**What this task involves:**
Using the entries below, restate word for word only the lines from the one with "541x306 pixels." to the final line, leaving the pictures out.
Exercise data START
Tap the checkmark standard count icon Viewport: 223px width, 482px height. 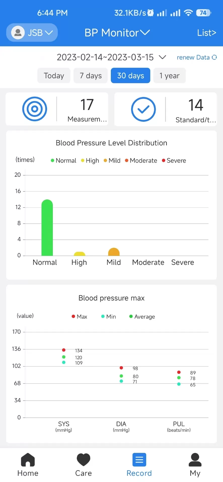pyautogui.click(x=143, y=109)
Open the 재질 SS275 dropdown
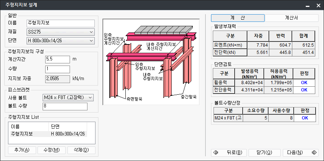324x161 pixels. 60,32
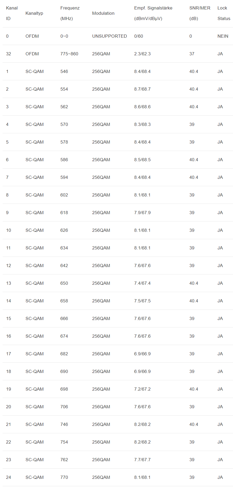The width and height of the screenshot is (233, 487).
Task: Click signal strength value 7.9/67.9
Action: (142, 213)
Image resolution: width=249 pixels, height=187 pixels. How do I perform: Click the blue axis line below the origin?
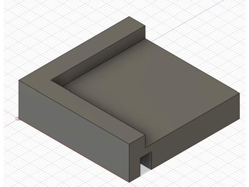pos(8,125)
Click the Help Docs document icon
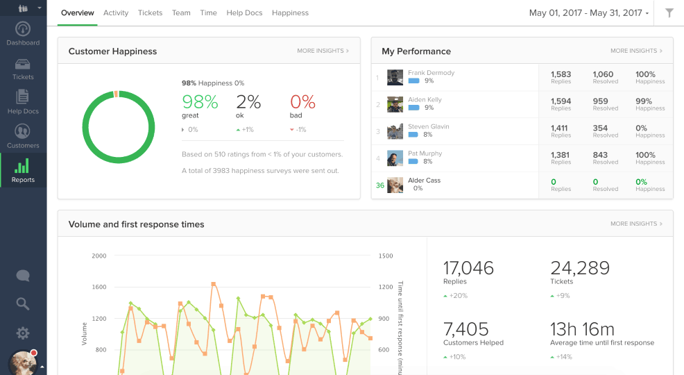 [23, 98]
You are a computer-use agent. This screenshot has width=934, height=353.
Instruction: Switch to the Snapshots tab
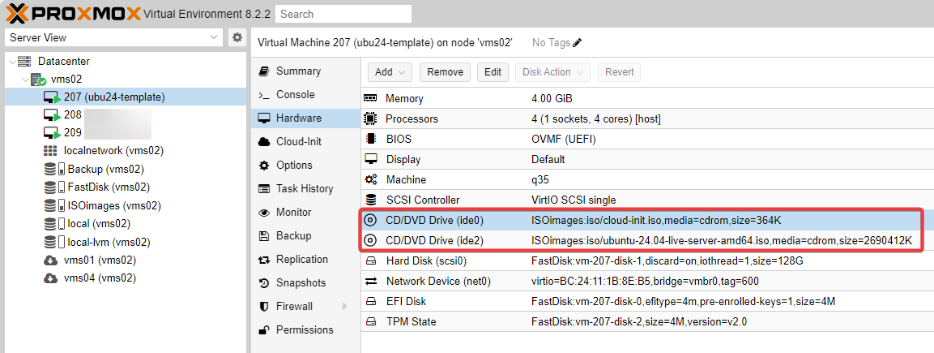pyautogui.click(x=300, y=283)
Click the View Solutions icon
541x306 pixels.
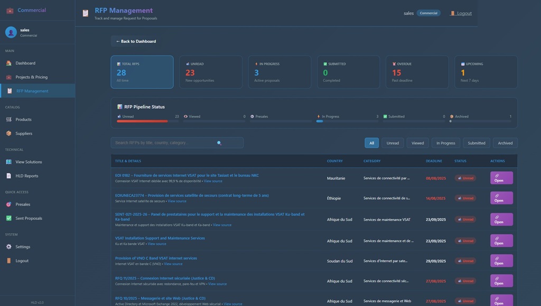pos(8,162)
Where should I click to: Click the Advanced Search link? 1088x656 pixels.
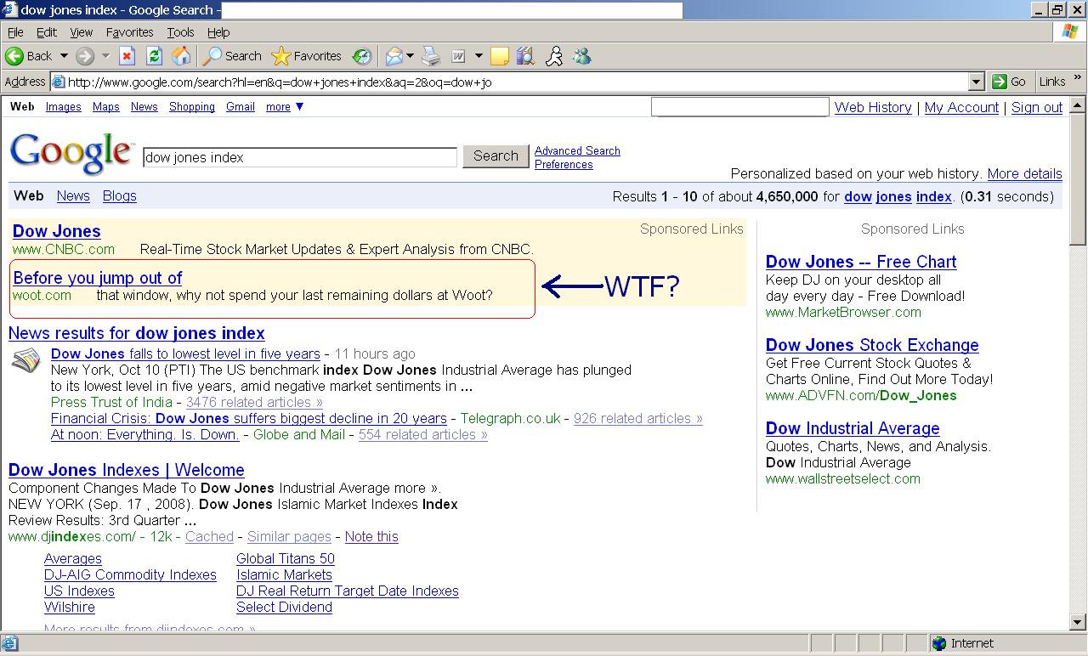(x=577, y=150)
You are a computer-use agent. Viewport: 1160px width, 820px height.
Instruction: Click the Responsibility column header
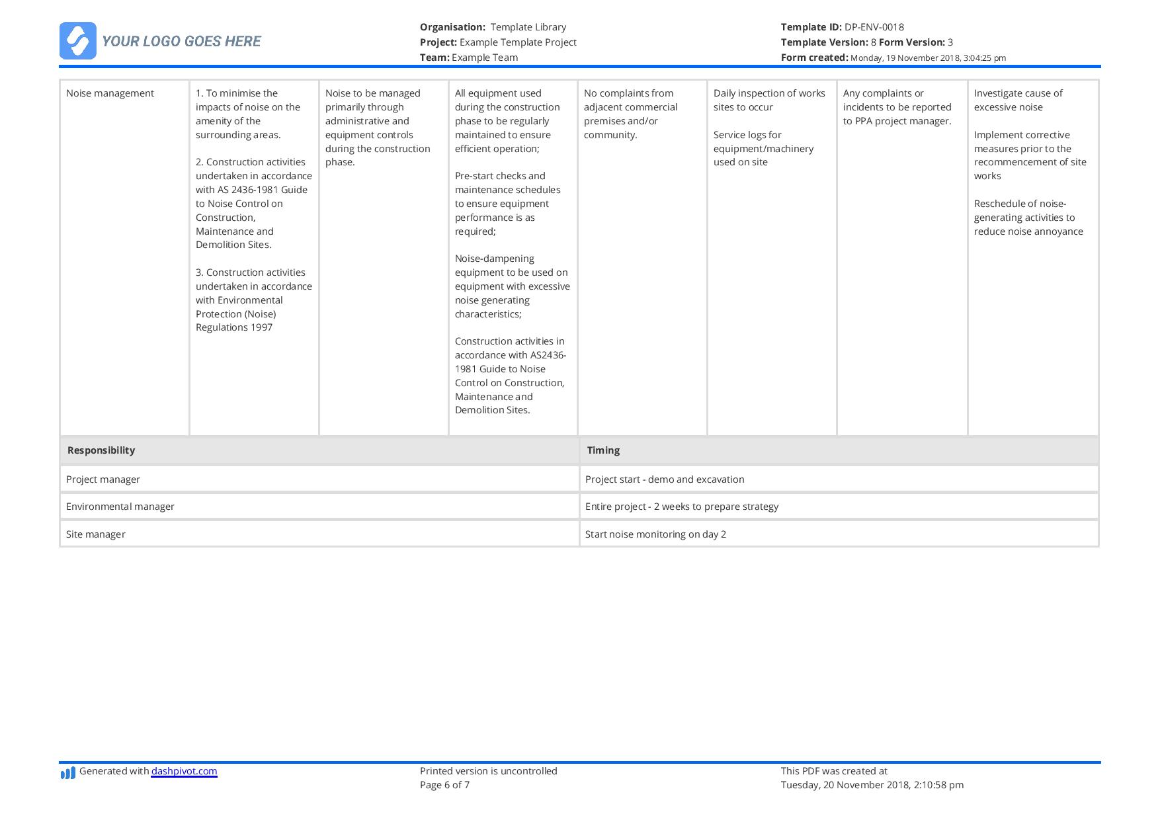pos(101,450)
Exercise data END
**Answer space:**
541x306 pixels.
pos(8,162)
Where should I click to: Click the Advanced Search link? 1088x656 pixels.
(x=577, y=150)
You are a computer-use agent. Viewport: 1160px width, 820px height.
Instruction: Click the Responsibility column header
pos(101,450)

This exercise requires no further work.